" Je veux pas ! "

Bébé sait ce qu’il veut. Il l’a toujours su, mais aujourd’hui, il le dit haut et fort. Ou plutôt, il ne sait pas ce qu’il veut... Il dit simplement " non " puis se fâche, plutôt sur lui-même d’ailleurs. Essayez d’y voir clair...

De 18 à 24 mois, l'âge du " non "
Au début, les signes restent discrets : il détourne juste un peu la tête lorsque vous avancez la cuillère pour signifier qu'il n'a pas envie de manger... Ou encore, il fait semblant de ne pas voir que vous lui tendez son manteau. Et puis, le cri sort : " Non ! " Désormais, vous n'allez plus cesser de l'entendre. Il va s'opposer à tout ce que vous lui proposez. Sortir faire une promenade, aller prendre son bain, rendre visite à sa mamie. Même si c'est quelque chose qu'il aime, d'ailleurs !

Le message de bébé
Jusque-là, votre enfant ne faisait que ce que vous, ses parents, lui disiez de faire. Mais il commence à trouver qu’il n’a pas la monnaie de sa pièce : vous ne faites pas ce qu'il veut, lui ! Au contraire même, puisque vous vous évertuez à le contrarier. Il n'a pas le droit de toucher à ce joli vase en cristal si attirant, ne peut pas sortir seul dans le jardin, doit résister à son envie de vider les tiroirs... Entre 1 an et 18 mois, l'enfant découvre aussi le " non " dans votre bouche. Un petit mot magique puisqu'il l'arrête net. Le mot de la prise de pouvoir. Alors, pourquoi cela ne serait-il pas utile pour lui aussi ? Il va donc l'utiliser à son tour pour manipuler les autres. Le " non " est une façon saine et vigoureuse d'affirmer : " C'est moi qui décide pour moi. " Souvent, il est en fait d'accord avec ce que vous proposez. Il dit " non " mais fait " oui ", et ce " non " est là pour vous signifier que s'il accepte votre proposition, ce n'est pas parce qu'il y est contraint mais parce qu'il le veut bien.

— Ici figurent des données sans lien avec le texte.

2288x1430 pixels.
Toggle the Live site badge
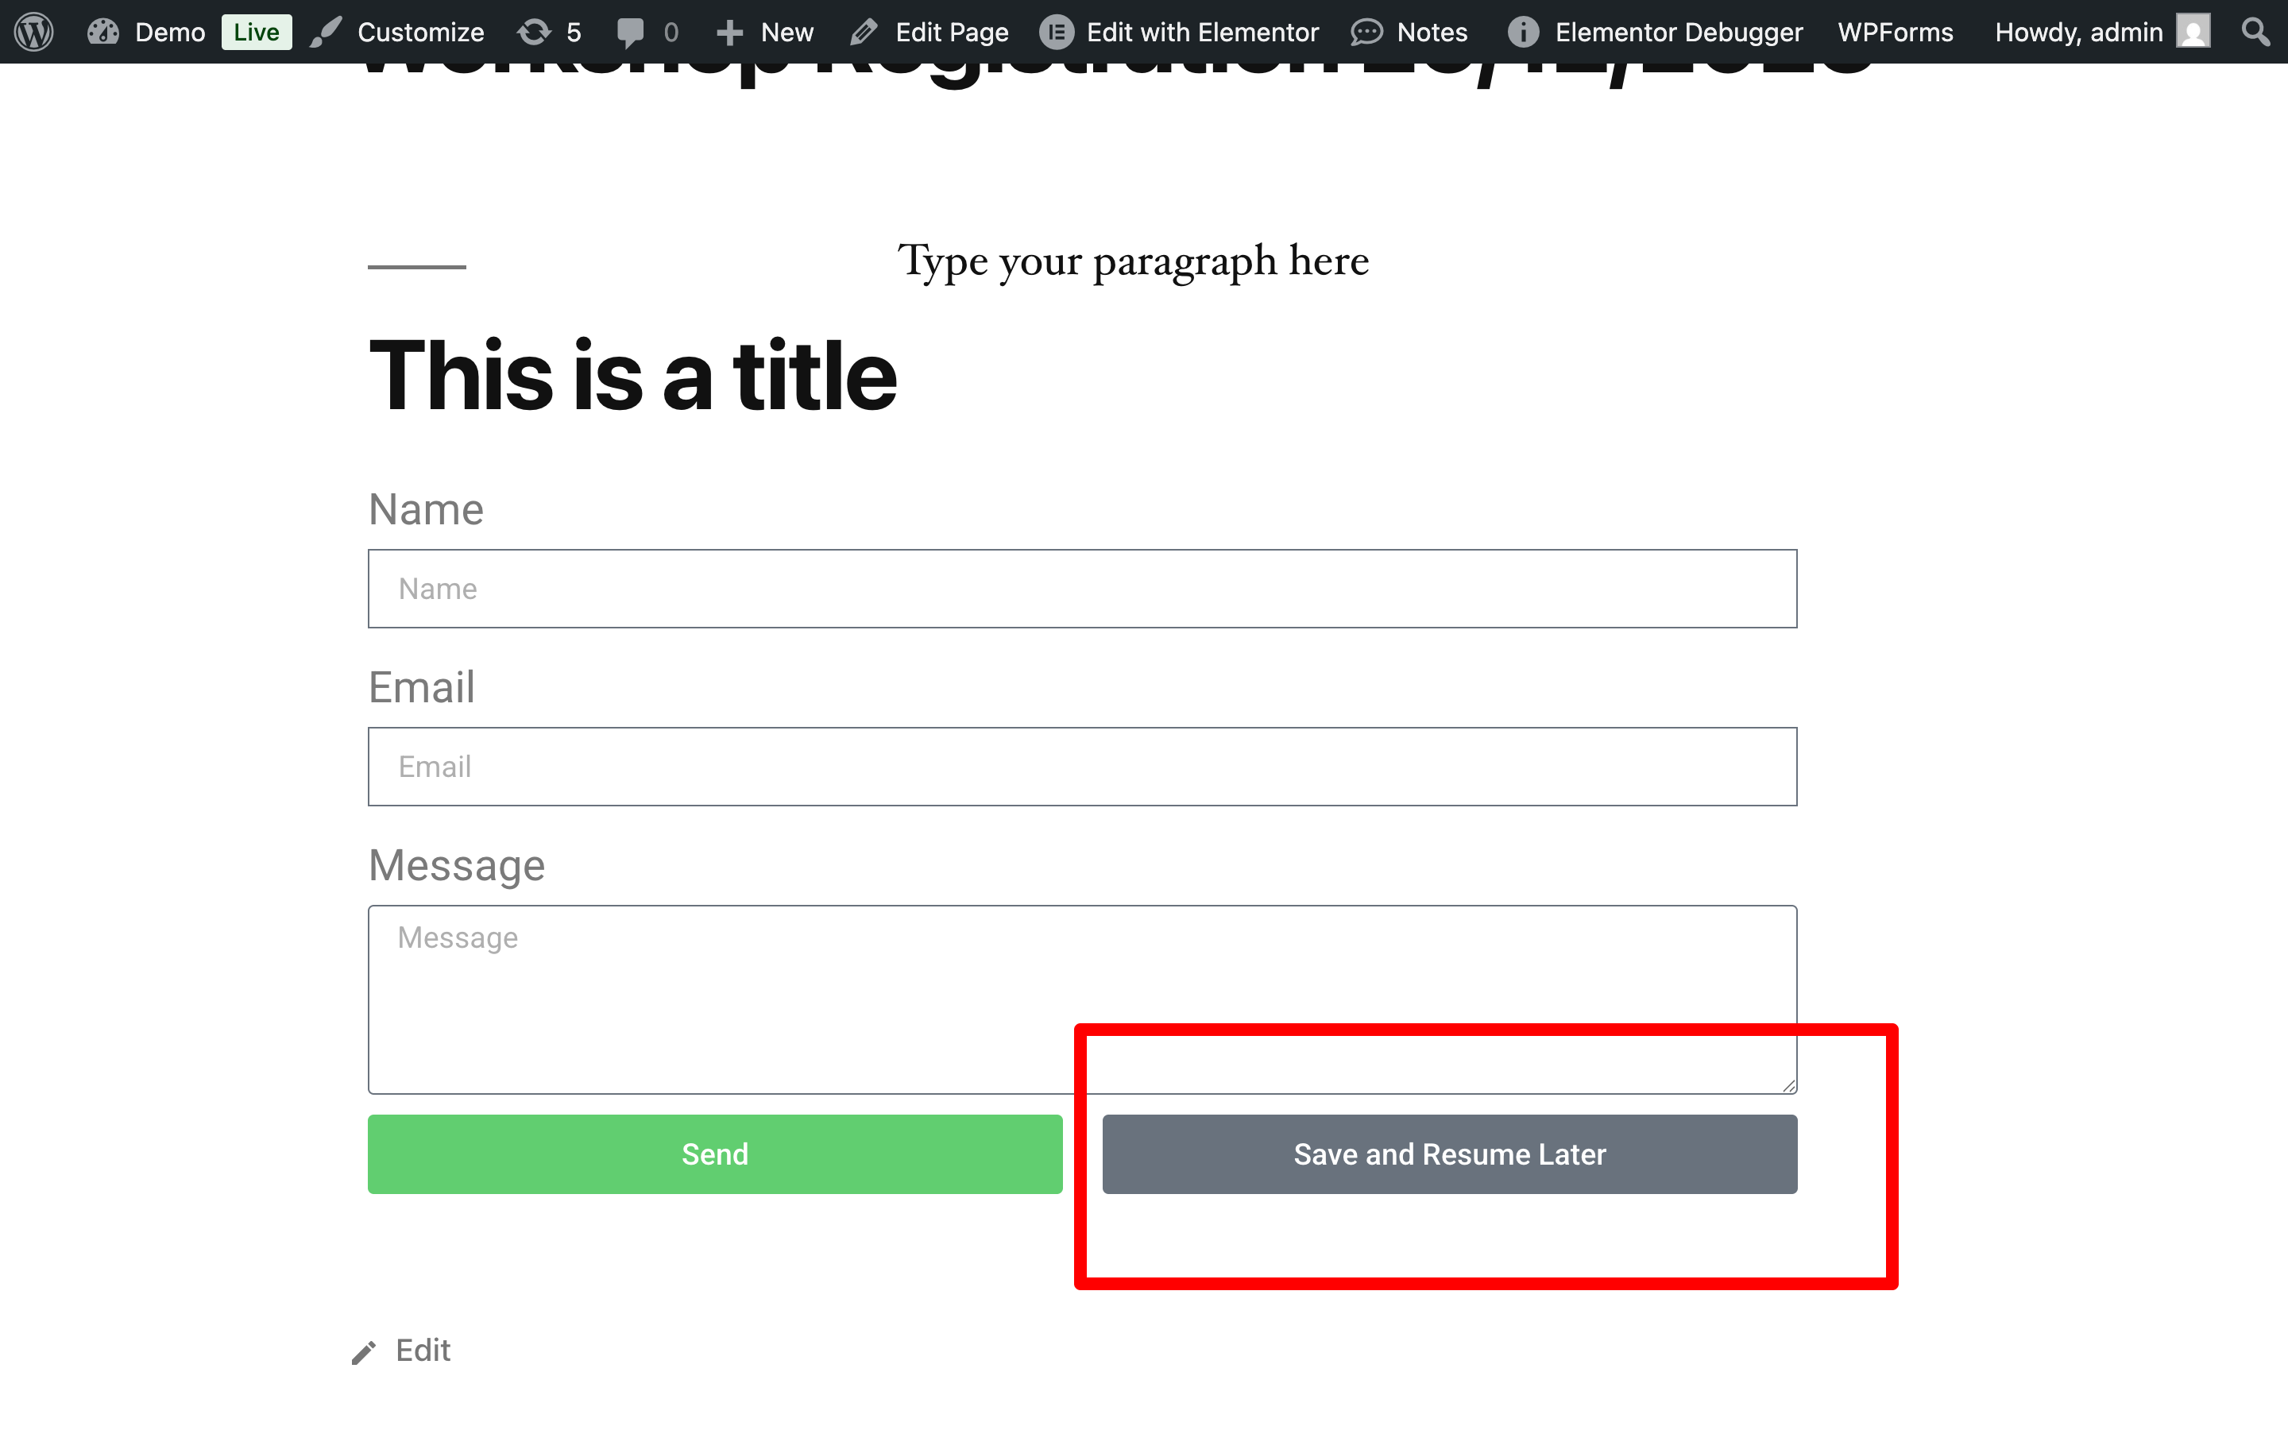point(256,32)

Comment l'aider à s’y retrouver ?

  • Ses premiers " non " peuvent encore être facilement contournés parce qu’à ce moment-là, il dit non pour dire non. Restez ferme dans votre message et faites-lui comprendre que vous avez compris son " non ", mais qu’on va quand même faire comme vous l’entendez. Il suffit généralement de distraire son attention pour l'amener là où vous voulez : " Si on va au parc, on pourrait peut-être passer par les balançoires, qu'en dis-tu ? " Vous verrez alors le petit entêté d’il y a cinq minutes va enfiler son manteau, en oubliant qu'il avait décidé de ne pas mettre le nez dehors !
  • Limitez les conflits aux choses vraiment importantes. Après tout, s'il a envie de mettre son pull bleu au lieu du gris, qu'est ce que cela change ? A chaque famille de déterminer ce sur quoi il n'y a pas à transiger (l'heure du coucher, le respect de l'autre, les bonnes habitudes alimentaires...) et le moment où votre enfant peut donner son avis, ou choisir lui-même.
  • Mais si le sujet vous paraît important ou essentiel, n'ayez pas peur de couper court à la discussion en affirmant : " C'est comme ça, et pas autrement ! " Cela met un terme à la crise et, finalement, cela le soulage.

Sachez que plus votre enfant va grandir, plus son " non " prendra vraiment valeur de négation, et plus il poussera son refus jusqu'au conflit. " Qui décide de ce qui me concerne ? " semble-t-il dire. Il faut lui faire comprendre que ce n'est pas lui. Lâcher prise semble parfois plus facile que de se battre avec lui, mais il a besoin que vous teniez bon et posiez clairement les limites.